St. Athanasios in his discourse against the Arians wrote: "If through the Son creation has come to be, and 'in Him all things have come into existence," it must follow tht he who contemplates the creation rightly, is contemplating also the Logos Who framed it, and through Him begins to apprehend the Father." At this point I refer the reader to the entire fourteeth Chapter of John, especially the section concerning the Love of the Father and Son.

Returning to the original question and its reconstruction; we find the answer incomprehensible to philosophy because love is philosophically unknowable, except analogically from outside.

In conclusion, to retain in ones self the answer to the original question (and its related questions) requires that one become "the fool or foolish" and answer simply "God alone loves mankind." The foolishness of this answer to philosophy (especially modern philosophy) is that it addresses God as wholly personal and thus knowable. It is this latter part of our Orthodox Revelation and Faith which troubles the modern mind, for personableness requires direct response such as "eye to eye" or "face to face." That is to say to have God's shine upon us.

Answering thusly, I propose both questions in the original posted question are answered: "Why did God create?" and "Why did God save."

John

Owen Jones
05-02-2003, 02:15 PM
Dear John,

Whew! Thanks for pointing out Voegelin's point in asking the question. A lot depends on the tone in which it is expressed? It is a cold, logical question? A lament? An effort to trip Him up?

As you point out, there are many questions that the prophets ask of God, both first and second person, and they never get the answer they want. Christ tended to answer questions with a question.

One point, however. Voegelin would say that there is no such thing as philosophy, only philosophizing. So to juxtapose Christianity with something called philosophy, as hardened positions, he would question that.

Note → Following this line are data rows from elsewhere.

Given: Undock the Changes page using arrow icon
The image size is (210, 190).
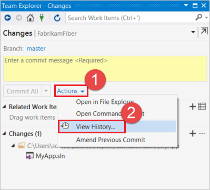Looking at the screenshot, I should tap(204, 31).
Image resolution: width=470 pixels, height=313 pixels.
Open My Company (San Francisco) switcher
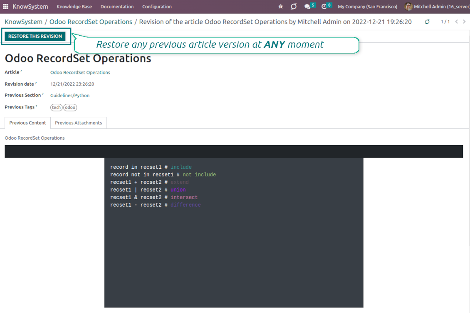click(x=367, y=7)
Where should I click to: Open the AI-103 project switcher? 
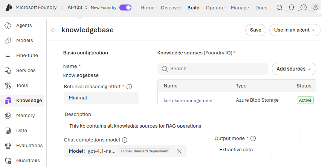point(77,8)
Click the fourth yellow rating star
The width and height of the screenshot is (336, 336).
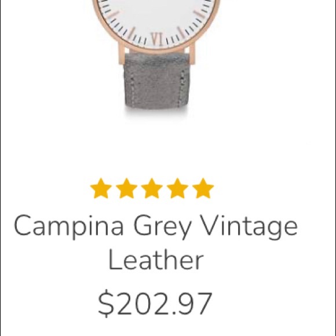tap(177, 188)
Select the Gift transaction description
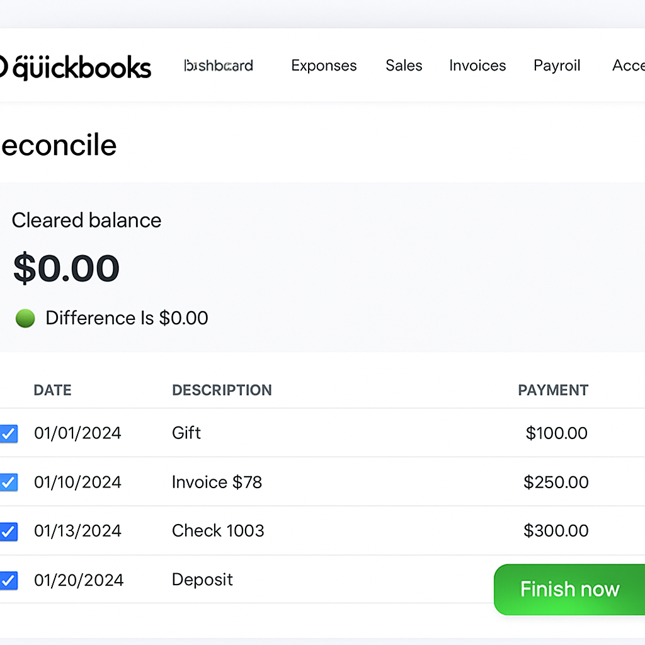645x645 pixels. [186, 433]
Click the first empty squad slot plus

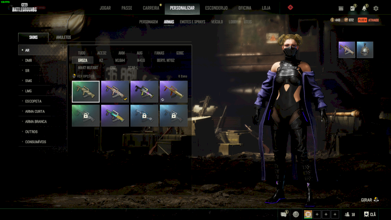click(x=317, y=214)
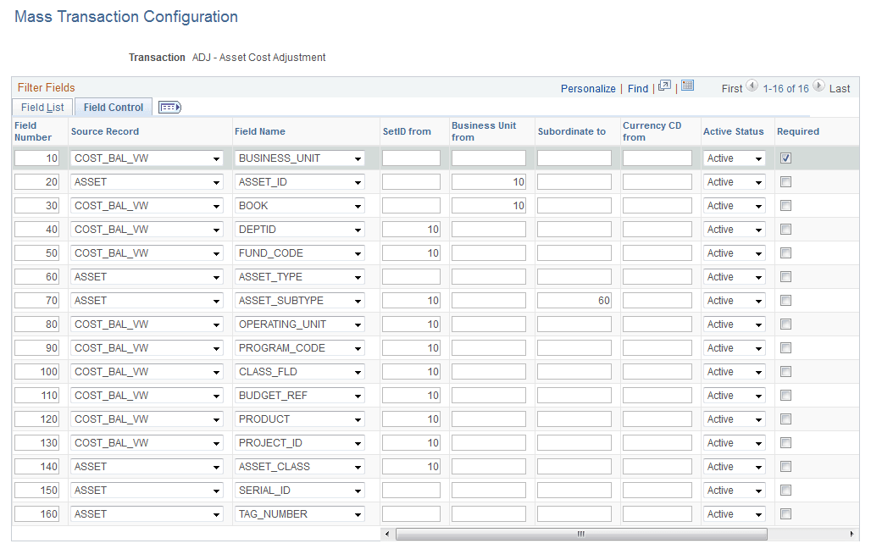Uncheck Required for field number 10
Image resolution: width=871 pixels, height=549 pixels.
coord(785,158)
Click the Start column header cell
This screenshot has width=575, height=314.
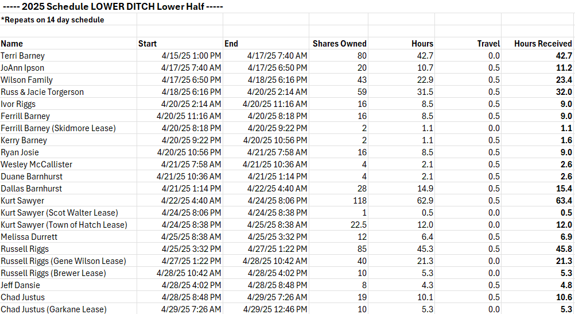pyautogui.click(x=180, y=43)
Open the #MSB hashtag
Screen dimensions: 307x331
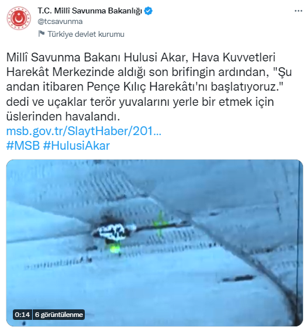pyautogui.click(x=23, y=146)
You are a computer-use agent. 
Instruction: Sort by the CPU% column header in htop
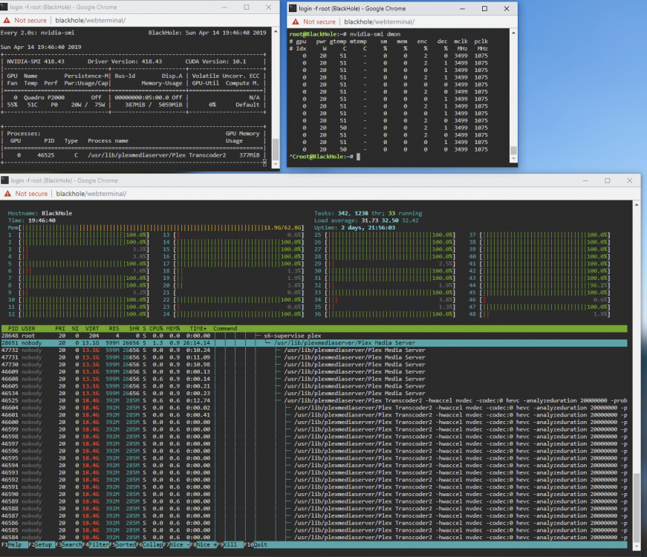pos(156,328)
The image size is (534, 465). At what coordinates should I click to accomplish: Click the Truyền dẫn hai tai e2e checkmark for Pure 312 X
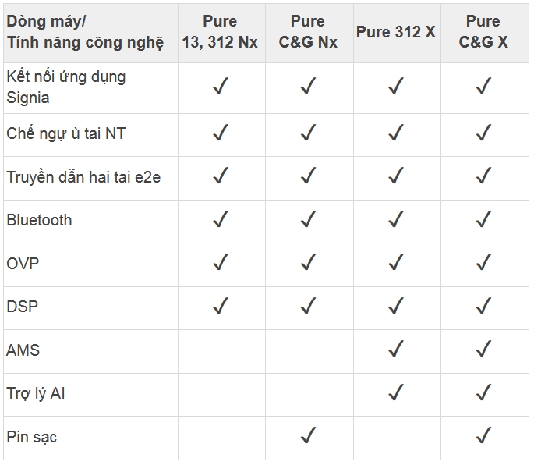coord(395,176)
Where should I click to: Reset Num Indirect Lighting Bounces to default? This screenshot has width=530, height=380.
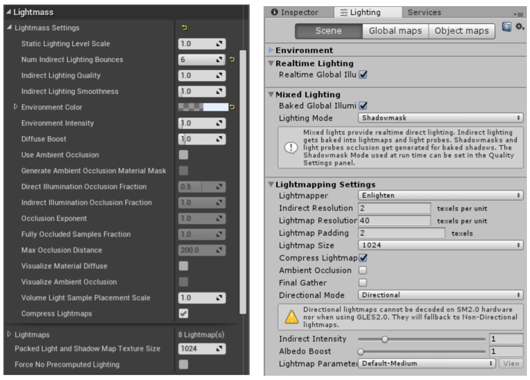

I see the question "What kind of God...?" for the therapeutic value. Voegelin was concerned with the pneumopathology characteristic of the "modern age." I think most of the non-scholarly people who read Voegelin do so for the therapeutic value, not in order to acquire some kind of system. Which, of course, was his intent. I once knew a major author and playwrite, Calder Willingham, who was on the verge of suicide, until he read Voegelin. He became Christian, because that was the only way he could concretely express his faith, although the New England congretationalist Church he attended was frustrating. He was going to write a documentary script for me on Voegelin that I was going to produce, but he died of lung cancer in the meantime.

And I think, frankly, it is the therapeutic value of Orthodoxy that should matter the most to us, expressed in the pastoral basis of it. Theology is pastorally driven. We should never forget that. I think this is part of what you are saying. Let's say that the modern term existential is not that far removed from the traditional term pastoral.